Okay so the fact that I'm on the verge of seething, or more like simmering, over the way this woman at the pharmacy, who could barely speak English, treated me on the phone right now, doesn't mean that I'm a shallow, racist, judgmental, stressed-out, high-strung gal with a low anger flash point does it? Maybe it just means I'm an Angeleno, but wait, she works at a Rite Aid in Oxnard, so that isn't it. Argh, I just can't stand it when I use all of my admittedly, limited powers of concentration, and my empathy, patience, and compassion, plus my considerable communication skills and still can't make myself understood, by someone who is in a position where they should definitely be able to communicate! Arrrrrghhhhh, aaaaaaaaaaa, wooooooooo, raaaaaaaaaaa, aaaaaaaa, gggrrrrrrrr, ya ya ya ya!!!!!!!!!

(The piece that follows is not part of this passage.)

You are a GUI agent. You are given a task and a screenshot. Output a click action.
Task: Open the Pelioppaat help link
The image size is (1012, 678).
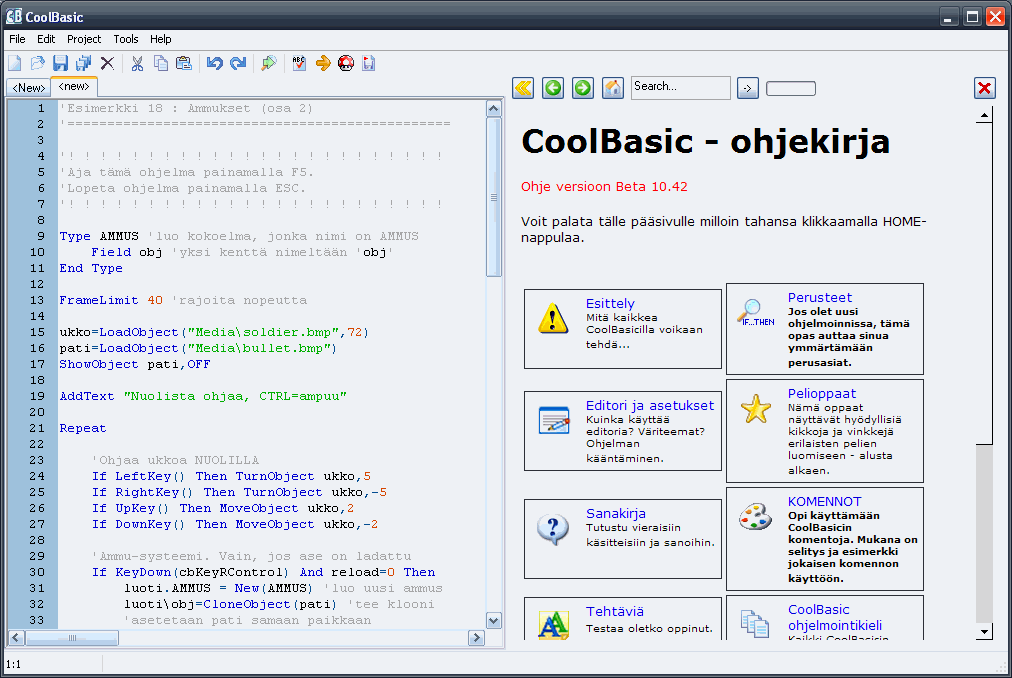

What's with employers these days? What are they thinking when they hire people? "Well, I can't understand her Ralph, can you? No? Oh well, she'll take minimum wage, she isn't drooling, I guess we can work around the attitude problem. What do you say, let's give her a go! Maybe the customers will be able to make out what she's saying." I mean I kind of get it when the people who work at the fast food restaurants can barely communicate through the garbled staticy speakers, but an assistant to a pharmacist? Someone dealing with people and their medications? Nay nay nay! God I thought I was going to explode and that's just not like me. I'm usually such a mellow, people-loving kind of gal. It must be this ionospheric, auroral, pole-shifting, Art Bell, secret-government, black-ops, weather-control thing at the pole, that's affecting me. I'm kind of kidding, but then again go check out the HAARP project and come back and tell me what you think. When she said, "Okaaaaay huneee, say me you name, one mo time," it took every little bit of my meager remaining energy to remain calm, and spell out my name for what must have been the tenth time, without reaching through the phone and throttling her. I guess I'll just take a deep breath, chant The Jewel in the Lotus a couple of times, write about it here, and poof, all better.

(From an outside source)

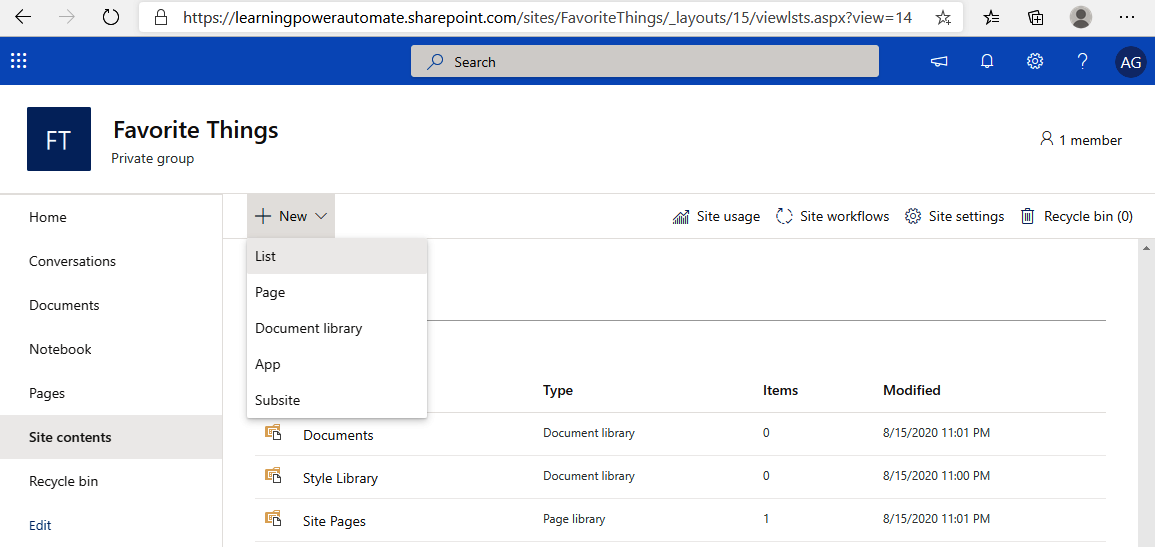Open notifications bell icon
This screenshot has height=547, width=1155.
987,62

OMG I just flipped on the TV and The Weakest Link is on. I've been wanting to see it just once and it's funny how similar the SNL parody was. Hey, did anyone see the sketch with Will Farrell and Pierce Brosnan where PB was applying for a job with WF? Was that kind of out there or what? How about how long he stabbed the guy with the triton, and umm, when he said, "Hey you black man drink my urine," or something like that. I laughed, but mostly because I was kind of shocked that it was so outrageous, but did anyone else find it kind of disturbing?